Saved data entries
*** Block opens ***
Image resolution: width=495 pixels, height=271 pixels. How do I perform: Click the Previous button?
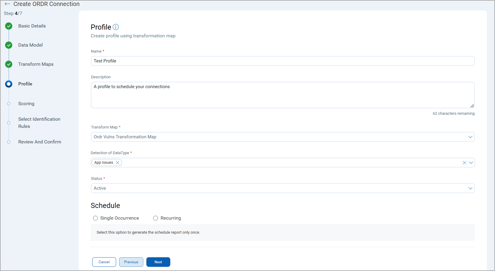[x=131, y=262]
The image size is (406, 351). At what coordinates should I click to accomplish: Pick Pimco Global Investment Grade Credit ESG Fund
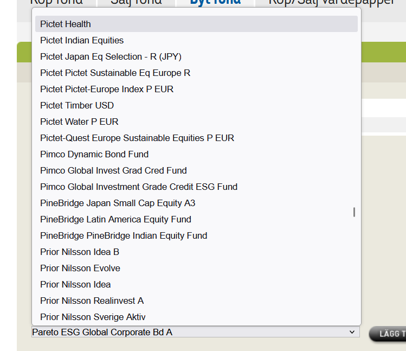pyautogui.click(x=139, y=187)
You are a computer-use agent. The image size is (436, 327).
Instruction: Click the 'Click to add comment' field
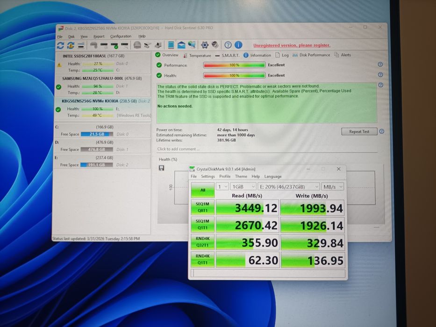266,149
*** Block closes ***
# WHAT THE EXERCISE ASKS
Output exactly the lines from the line containing "The image size is (406, 351)." through the last line of the records, both included, and leave out every picture.

# EXERCISE ANSWER
The image size is (406, 351). At what coordinates should I click to accomplish: Pick Pimco Global Investment Grade Credit ESG Fund
pyautogui.click(x=139, y=187)
You are a computer-use agent. The image size is (436, 327).
Instruction: Click the 'Click to add comment' field
266,149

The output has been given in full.